▶ Selected passage
☆ ☆ ☆
By any possible metric people in the world today live better than in any point in history. Sure, last two years created a minor setback, but it will be forgotten in the next few years, when there will be another "everything is good and will grow forever" period in the cycle.
Some people have bought into the captalism "always bad" trope regurgitated over and over in r/antiwork on reddit. I just tune out when I hear "wage slavery"
Sounds like a combination of (a) panic-buying of commodities that people heard were in short supply, similar to the Great Toilet Paper Incident, and (b) local government that doesn't do anything about homeless encampments in mall parking lots. Over in my part of America, and as far as I can tell most parts of America, things go on as usual but with higher prices for some foods.
The first part of the article I can relate to, but how it tied to the conclusion and this: “the average Russian spends about 50% of their income on food.” — is utter nonsense.
Here is on the napkin calculation of grocery basket to salary from retail and service sources[0] for central region:
I am from somewhat medium class but not poor background and I know very few people who earn that much, is that advertised as average monthly salary? Maybe they need to check the median? (The first link wouldn't load for me.)
☆ ☆ ☆
▶ What you need to do
a: In the discussion, what two things does one commenter say the situation sounds like a combination of?
b: Copy everything in the discussion from "The first part" down to "is utter nonsense.".

(Rows showing where targets appear)
☆ ☆ ☆
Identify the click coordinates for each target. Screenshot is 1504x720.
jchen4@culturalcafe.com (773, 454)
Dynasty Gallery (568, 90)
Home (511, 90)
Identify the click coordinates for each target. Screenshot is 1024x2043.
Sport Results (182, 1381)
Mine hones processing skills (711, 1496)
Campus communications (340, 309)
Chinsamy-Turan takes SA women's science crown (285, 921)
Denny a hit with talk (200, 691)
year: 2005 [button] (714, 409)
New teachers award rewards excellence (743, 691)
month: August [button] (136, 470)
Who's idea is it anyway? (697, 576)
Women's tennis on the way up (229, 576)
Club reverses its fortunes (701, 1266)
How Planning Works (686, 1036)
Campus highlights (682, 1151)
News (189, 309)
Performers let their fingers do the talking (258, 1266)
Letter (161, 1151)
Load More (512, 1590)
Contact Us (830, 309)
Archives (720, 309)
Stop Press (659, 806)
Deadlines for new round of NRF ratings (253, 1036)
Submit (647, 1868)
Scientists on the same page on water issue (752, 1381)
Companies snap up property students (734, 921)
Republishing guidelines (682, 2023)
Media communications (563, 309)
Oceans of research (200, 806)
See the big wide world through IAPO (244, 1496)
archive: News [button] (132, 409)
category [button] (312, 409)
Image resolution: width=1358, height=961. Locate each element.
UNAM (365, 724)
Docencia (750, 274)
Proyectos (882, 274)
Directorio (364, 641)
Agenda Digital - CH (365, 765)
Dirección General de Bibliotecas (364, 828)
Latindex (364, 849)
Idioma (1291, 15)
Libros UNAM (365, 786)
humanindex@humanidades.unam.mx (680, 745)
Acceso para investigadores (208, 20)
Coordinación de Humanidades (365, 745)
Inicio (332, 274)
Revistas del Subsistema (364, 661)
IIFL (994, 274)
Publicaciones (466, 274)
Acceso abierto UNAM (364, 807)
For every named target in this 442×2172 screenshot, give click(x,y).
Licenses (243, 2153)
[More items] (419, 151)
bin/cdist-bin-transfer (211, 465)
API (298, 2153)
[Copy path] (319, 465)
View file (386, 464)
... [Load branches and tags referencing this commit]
☆ ☆ ☆
▶ Per-task answers
a: Panic-buying of commodities that people heard were in short supply, and local government that doesn't do anything about homeless encampments in mall parking lots.

b:
The first part of the article I can relate to, but how it tied to the conclusion and this: “the average Russian spends about 50% of their income on food.” — is utter nonsense.